On a sweltering night in early August, King Juan Carlos of Spain, once the most glamorous and admired monarch in Europe, boarded a private jet at a quiet provincial airport, and ... vanished. Even Spain’s prime minister claims not to know where the king has gone, and the royal court in Madrid says it can offer “no information”. He has been reported living in a desert palace in Abu Dhabi and occupying the top floor of a luxury hotel in the Dominican Republic. Meanwhile, Spain hums with rumours that the king, who abdicated under pressure six years ago, has not really left at all, but is holed up in a remote retreat in the mountainous province of Galicia.
If no one is certain of the king’s whereabouts, everyone knows the reasons for his disappearance. An unfolding scandal is threatening the future of the monarchy and at the heart of it the exotic figure of Juan Carlos’s former mistress, 56-year-old Corinna zu Sayn-Wittgenstein.
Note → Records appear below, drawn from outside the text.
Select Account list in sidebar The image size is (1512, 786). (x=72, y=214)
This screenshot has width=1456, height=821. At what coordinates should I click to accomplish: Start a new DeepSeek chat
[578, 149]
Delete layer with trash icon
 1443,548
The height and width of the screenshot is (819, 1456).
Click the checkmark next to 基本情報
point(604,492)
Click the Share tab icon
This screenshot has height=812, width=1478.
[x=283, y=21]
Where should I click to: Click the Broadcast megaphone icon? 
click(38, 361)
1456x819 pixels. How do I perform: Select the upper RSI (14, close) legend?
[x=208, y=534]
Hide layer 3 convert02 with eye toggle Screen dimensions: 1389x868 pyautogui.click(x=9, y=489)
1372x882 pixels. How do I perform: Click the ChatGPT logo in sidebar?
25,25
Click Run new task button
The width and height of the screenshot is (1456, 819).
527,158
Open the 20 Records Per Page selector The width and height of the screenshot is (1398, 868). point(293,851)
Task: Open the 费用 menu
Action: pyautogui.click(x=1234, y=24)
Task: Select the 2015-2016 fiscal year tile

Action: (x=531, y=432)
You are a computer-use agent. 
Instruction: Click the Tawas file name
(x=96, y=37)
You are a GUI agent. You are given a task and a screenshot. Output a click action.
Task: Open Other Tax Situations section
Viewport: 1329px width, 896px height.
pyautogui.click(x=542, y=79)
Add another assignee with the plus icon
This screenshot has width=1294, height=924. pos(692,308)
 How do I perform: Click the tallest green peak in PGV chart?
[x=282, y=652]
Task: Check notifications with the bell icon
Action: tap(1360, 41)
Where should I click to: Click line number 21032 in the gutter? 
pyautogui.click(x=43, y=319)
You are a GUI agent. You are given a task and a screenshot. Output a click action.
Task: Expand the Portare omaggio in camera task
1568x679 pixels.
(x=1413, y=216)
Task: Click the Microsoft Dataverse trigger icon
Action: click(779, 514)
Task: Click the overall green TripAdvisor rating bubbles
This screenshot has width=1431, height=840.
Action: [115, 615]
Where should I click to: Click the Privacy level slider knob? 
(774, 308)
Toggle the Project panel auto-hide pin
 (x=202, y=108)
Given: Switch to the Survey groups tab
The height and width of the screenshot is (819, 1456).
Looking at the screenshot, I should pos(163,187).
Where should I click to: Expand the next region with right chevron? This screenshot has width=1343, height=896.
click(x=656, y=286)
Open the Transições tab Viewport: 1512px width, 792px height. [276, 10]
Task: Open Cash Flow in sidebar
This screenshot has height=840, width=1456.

For eight years the blonde, German-born socialite shared the king’s gilded life. They traveled abroad together, indulged their taste for ocean sailing, and held regular trysts at the Zarzuela Palace, commonly referred to as the king’s residence, apparently under the nose of the king’s wife, Queen Sofía. Shortly after the affair ended, Corinna received a staggering $107 million ‘pay-off’, and now the king’s countrymen want to know where the money came from.